In the HeLa cell-based assay, PCC0208009 had the lowest IC₅₀ value with 4.52 ± 1.19 nM, and effectively inhibited the IDO activity at lower dose 2 nM and longer duration more than 72 h, which were all better than INCB024360 and NLG919. However, it was important to mention that PCC0208009 was not active in the enzyme-based assay and inhibited the protein expression of IDO in HeLa cell, which were significantly different from INCB024360 and NLG919. IDO inhibition is expected to work by impacting the activity of lymphocytes. Th1 cells mainly secrete cytokines such as IL-2 and IFN-γ are the main cytokines expressed by activated T cells, and contribute to the induction of the tumor antigen-specific Th1 immune response in cancer models. So, in this study, IFN-γ and IL-2 were chosen for evaluation of lymphocyte function. PCC0208009 showed stronger activity to promote the proliferation and IL-2 and IFN-γ secretion of PBMC than that of INCB024360 and NLG919. The results of the above studies indicated that PCC0208009 had better pharmacological activities in vitro and the mechanism of action of PCC0208009 was different from INCB024360 and NLG919.

In the PK and tumor tissue distribution study of CT26-bearing mice, PCC0208009, INCB024360, and NLG919 had the similar PK characteristics, with equivalent AUC and C_max in plasma and tumor. This means that the differences in the in vivo activity of these three IDO inhibitors may mainly depend on their own inhibitory activity on IDO. In the B16F10 and CT26 bearing mice, PCC0208009, INCB024360, and NLG919 could all effectively reduce the Kyn/Trp, a sensitive PD biomarker in plasma and tumor. PCC0208009 and INCB024360 were similar in efficacy, and more potent than NLG919.

In the anti-tumor studies, CT26 and B16F10 tumor-bearing mice were i.g. administered with three IDO inhibitors at 0.8 mmol/kg, which was a dose close to maximum efficacy in the preliminary experiments in our laboratory. In both models, PCC0208009, INCB024360 and NLG919 significantly suppressed the tumor growths, and no significant differences between different IDO inhibitors. However, the anti-tumor effects of PCC0208009, INCB024360, and NLG919 decreased sequentially, only from the value of inhibition rate. Further, PCC0208009, INCB024360, and NLG919 increased the percentages of CD3⁺CD4⁺ and CD3⁺CD8⁺ T cells in tumors, and promoted the activation and secretion of IFN-γ and IL-2 of tumor infiltrating lymphocytes. These changes had no significant difference between IDO inhibitors, while PCC0208009 has a better tendency than INCB024360 and NLG919.

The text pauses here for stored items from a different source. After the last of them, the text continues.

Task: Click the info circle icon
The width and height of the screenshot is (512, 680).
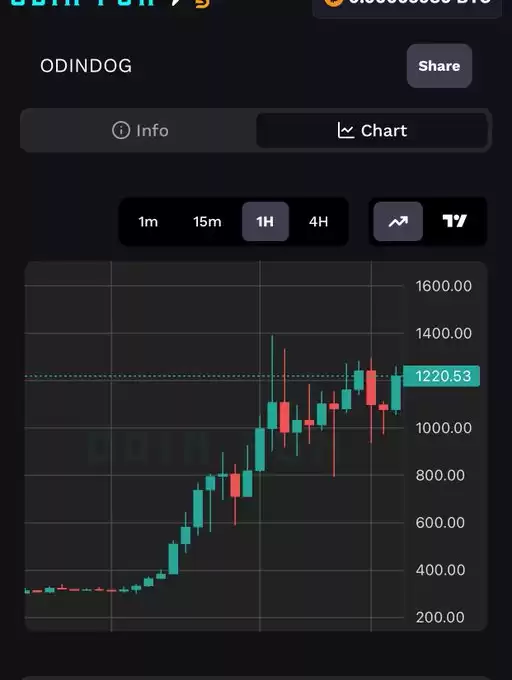Action: pos(121,130)
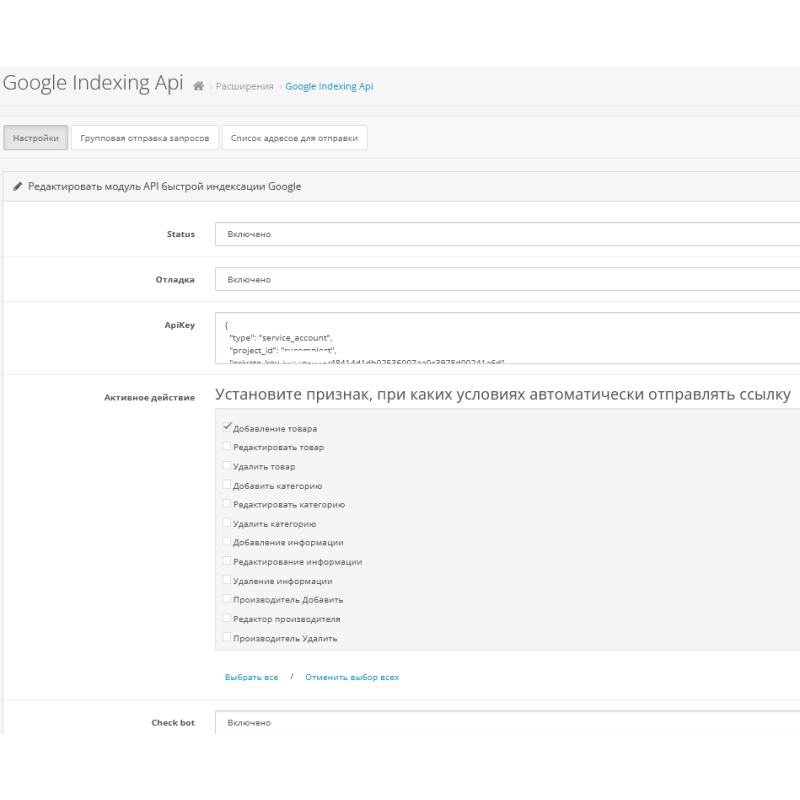
Task: Open the Check bot dropdown
Action: click(507, 722)
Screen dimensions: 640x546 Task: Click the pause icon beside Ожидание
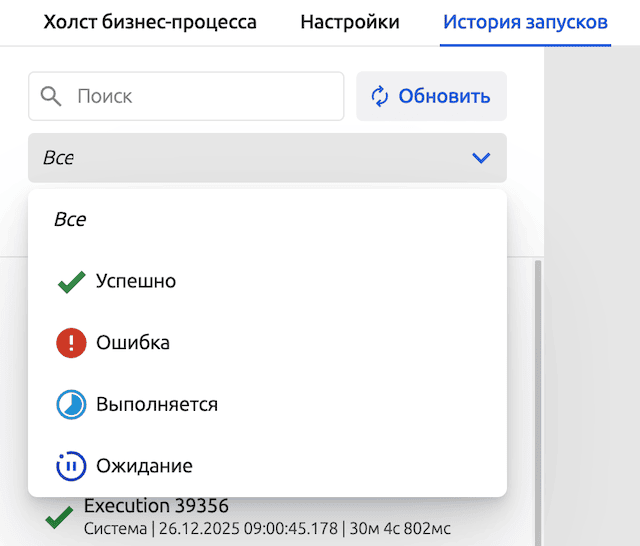pos(71,466)
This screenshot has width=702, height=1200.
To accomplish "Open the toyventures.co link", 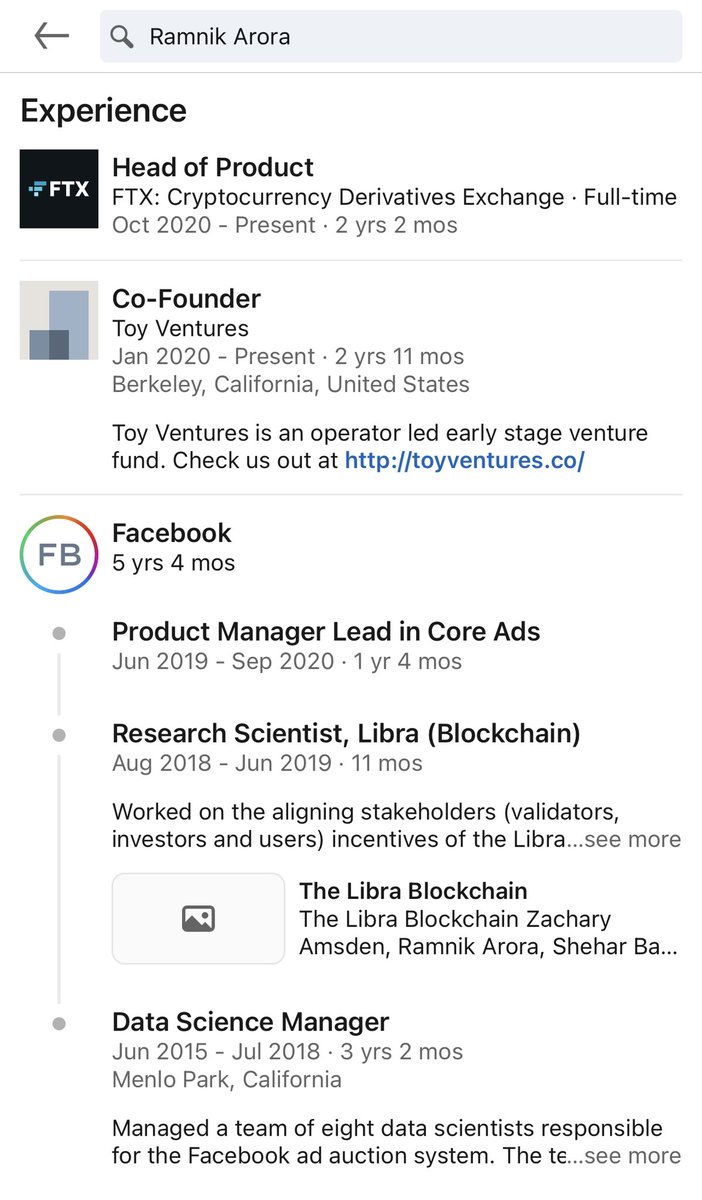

This study may have some limitations. The first one could be related to the relatively small number of the samples in some experiments. The secend one was that the specific mechanism of PCC0208009 exerting IDO inhibitory effect was unclear. PCC0208009 had regulation effects on IDO expression, significantly different from the other two inhibitors. IDO protein is induced upon IFN-γ treatment in cells. Reduction in IDO expression by PCC0208009 may result from alteration of IFN-γ signaling or other mechanisms related to transcriptional regulation. However, our previous research results indicated PCC0208009 was still an IDO inhibitor.⁹ Because at 0.5 h, PCC0208009 could significantly inhibit kyn/Trp, this is more like its direct inhibition on IDO. So, we speculated that PCC0208009 had two ways of functioning: one was directly inhibition on the IDO activity, the other was the secondary effects through regulation of IDO expression.

Conclusion

In summary, our findings indicated that PCC0208009, INCB024360, and NLG919 were all effective IDO inhibitors, but the comprehensive pharmacological activity of PCC0208009 was better than that of INCB024360 and NLG919, which was basically consistent with the results or progress of clinical research.